> PASSAGE PROVIDED
## Begin

How did this start and has anyone ever tried to make 1 or the other change?

I was always taught in maths class (in the UK) that 100,000 means 100 000, but we leave out the comma in case it's mistaken for a decimal point.

Sunspace
05-10-2010, 05:57 PM
Canada for example, uses the exact same date system as the USA...Actually, in my experience, Canada uses a mixture of date styles in English.

I have to fill in the date boxes on my cheques as YYYYMMDD. The forms I got from the provincial Ministry of Housing use DD/MM/YYYY. My federal tax forms use YYYYMMDD. The work order for my internet install used YY/MM/DD.

And recepts are even more of a mix. The receipt from my last purchase at Tim-br Mart uses YYYY/MM/DD. My last purchase at the office supplies store? MM-DD-YYYY. The book store? The train station? YYYY/MM/DD on the debit receipt and DD Mon YYYY on the actual ticket (month name spelled out to 3 letters). The grocery store? MM/DD/YYYY. Big-box electronics store? MM/DD/YYYY. Other electronics store? Mon-DD-YYYY.

## End

> GIVEN REQUEST 1
In the rows, from the line with "the left sink?" through the end of the rows, change "dimension" to "measurement" and keep everything else the same. Return only those lines, leaving out the pictures.

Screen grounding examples
## Begin

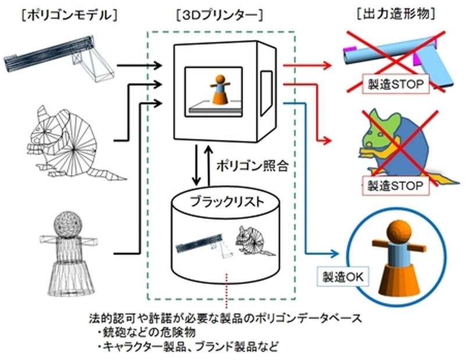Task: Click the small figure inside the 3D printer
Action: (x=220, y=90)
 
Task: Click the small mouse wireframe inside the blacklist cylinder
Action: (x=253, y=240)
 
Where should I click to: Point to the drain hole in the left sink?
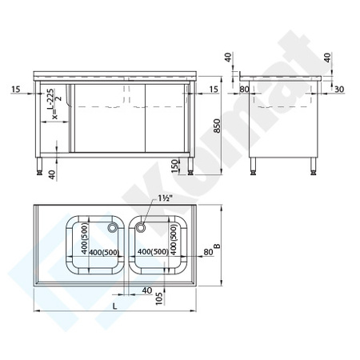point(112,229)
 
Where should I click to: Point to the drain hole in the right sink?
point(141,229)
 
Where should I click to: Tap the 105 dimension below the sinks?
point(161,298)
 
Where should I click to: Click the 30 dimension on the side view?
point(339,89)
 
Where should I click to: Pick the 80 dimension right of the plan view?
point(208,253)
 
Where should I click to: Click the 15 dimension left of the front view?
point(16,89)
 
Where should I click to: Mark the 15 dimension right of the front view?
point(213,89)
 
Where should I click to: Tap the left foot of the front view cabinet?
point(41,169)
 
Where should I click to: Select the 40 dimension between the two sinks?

## End

> GIVEN REQUEST 2
Reproduce the date-format post from "I have to fill" to "electronics store? Mon-DD-YYYY." word for word.

> WORKED SOLUTION 1
Where should I click to: Point to the drain hole in the left sink?
point(112,229)
 
Where should I click to: Point to the drain hole in the right sink?
point(141,229)
 
Where should I click to: Tap the 105 measurement below the sinks?
point(161,298)
 
Where should I click to: Click the 30 measurement on the side view?
point(339,89)
 
Where should I click to: Pick the 80 measurement right of the plan view?
point(208,253)
 
Where should I click to: Click the 15 measurement left of the front view?
point(16,89)
 
Where should I click to: Mark the 15 measurement right of the front view?
point(213,89)
 
Where should I click to: Tap the left foot of the front view cabinet?
point(41,169)
 
Where should I click to: Select the 40 measurement between the two sinks?

> WORKED SOLUTION 2
I have to fill in the date boxes on my cheques as YYYYMMDD. The forms I got from the provincial Ministry of Housing use DD/MM/YYYY. My federal tax forms use YYYYMMDD. The work order for my internet install used YY/MM/DD.

And recepts are even more of a mix. The receipt from my last purchase at Tim-br Mart uses YYYY/MM/DD. My last purchase at the office supplies store? MM-DD-YYYY. The book store? The train station? YYYY/MM/DD on the debit receipt and DD Mon YYYY on the actual ticket (month name spelled out to 3 letters). The grocery store? MM/DD/YYYY. Big-box electronics store? MM/DD/YYYY. Other electronics store? Mon-DD-YYYY.